Wtf, PDF? Why are there no good tools that interact with this format? Why are all parsers for this loading the whole file into memory? Who actually really believes that a PDF-specific repl with custom commands is a legit way to interact with this format? Why?? Like seriously...why?
If you ever asked one of these questions while searching for something to flexibly interact with this format, then this tool is for you. It does two main things. One of them is to decompose all the objects in a PDF (utilizing magical filenames), whilst also decoding streams with any known filters. The second thing is that this tool can take a list of files (with magical filenames) and combine them back into a PDF.
The idea is that you can now use a text-editor and standard file management to modify the different parts of the PDF, and when you're done you can put it back together again. Some options are provided to automatically update certain fields, repair the xref table, change the header, etc.
This tool is somewhat dependent on the capabilities of the peepdf tool as written by @jesparza. The GitHub repository of this tool can be found at https://github.com/jesparza/peepdf. There's a number of issues with peepdf, and so a lot of peepdf's capabilities were re-factored out of WTFPDF.
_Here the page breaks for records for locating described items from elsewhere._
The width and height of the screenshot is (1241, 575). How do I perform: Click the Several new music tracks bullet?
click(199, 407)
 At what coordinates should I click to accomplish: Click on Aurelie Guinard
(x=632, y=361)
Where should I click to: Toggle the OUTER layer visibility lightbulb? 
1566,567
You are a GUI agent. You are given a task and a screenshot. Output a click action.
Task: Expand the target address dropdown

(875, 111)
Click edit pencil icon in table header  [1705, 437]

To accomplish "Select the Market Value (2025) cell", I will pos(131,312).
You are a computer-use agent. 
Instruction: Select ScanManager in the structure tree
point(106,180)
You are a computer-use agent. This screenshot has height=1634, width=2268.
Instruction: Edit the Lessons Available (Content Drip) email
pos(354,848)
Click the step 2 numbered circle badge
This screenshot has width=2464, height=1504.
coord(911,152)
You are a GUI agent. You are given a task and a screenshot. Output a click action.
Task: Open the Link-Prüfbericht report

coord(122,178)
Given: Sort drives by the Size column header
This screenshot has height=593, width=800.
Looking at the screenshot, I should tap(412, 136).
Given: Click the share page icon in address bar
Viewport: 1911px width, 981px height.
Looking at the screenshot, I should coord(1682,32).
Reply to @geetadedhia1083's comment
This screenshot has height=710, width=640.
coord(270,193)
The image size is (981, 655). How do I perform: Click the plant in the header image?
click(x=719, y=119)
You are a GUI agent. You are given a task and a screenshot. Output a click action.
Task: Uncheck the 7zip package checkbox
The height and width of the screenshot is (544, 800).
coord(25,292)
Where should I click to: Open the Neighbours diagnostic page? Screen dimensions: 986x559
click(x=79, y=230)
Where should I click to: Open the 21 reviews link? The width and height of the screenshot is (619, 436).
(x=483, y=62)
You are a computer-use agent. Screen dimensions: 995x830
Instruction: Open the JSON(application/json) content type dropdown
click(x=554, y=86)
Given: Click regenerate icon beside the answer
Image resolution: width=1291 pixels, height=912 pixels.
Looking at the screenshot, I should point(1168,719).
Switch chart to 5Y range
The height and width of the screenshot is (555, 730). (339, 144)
What are magical filenames? They're essentially filenames with a hardcoded syntax that communicates semantics back into WTFPDF. Objects/Streams will have the format "$ID_0_obj.$SUFFIX", Trailers are named "trailer.$SUFFIX", and cross-reference tables are named "xref_$INDEX.$SUFFIX". When combining these files back into a PDF, the "$ID" will be used as the object identifer. For the cross-reference tables, they will be inserted in the order given by the "$INDEX". These filenames are case-sensitive.
> PDF=/path/to/file.pdf
> P=/path/to/extract/contents/
...
> python /path/to/repository $PDF read "$P"
...
> ls $P
1_0_obj.json 3_0_obj.json 8_0_obj.json
1_0_obj.Binary 3_0_obj.Binary 8_0_obj.Binary
2_0_obj.json 5_0_obj.json 9_0_obj.ASCIIHexDecode,FlateDecode
2_0_obj.FlateDecode 7_0_obj.json 10_0_obj.JPXDecode,
...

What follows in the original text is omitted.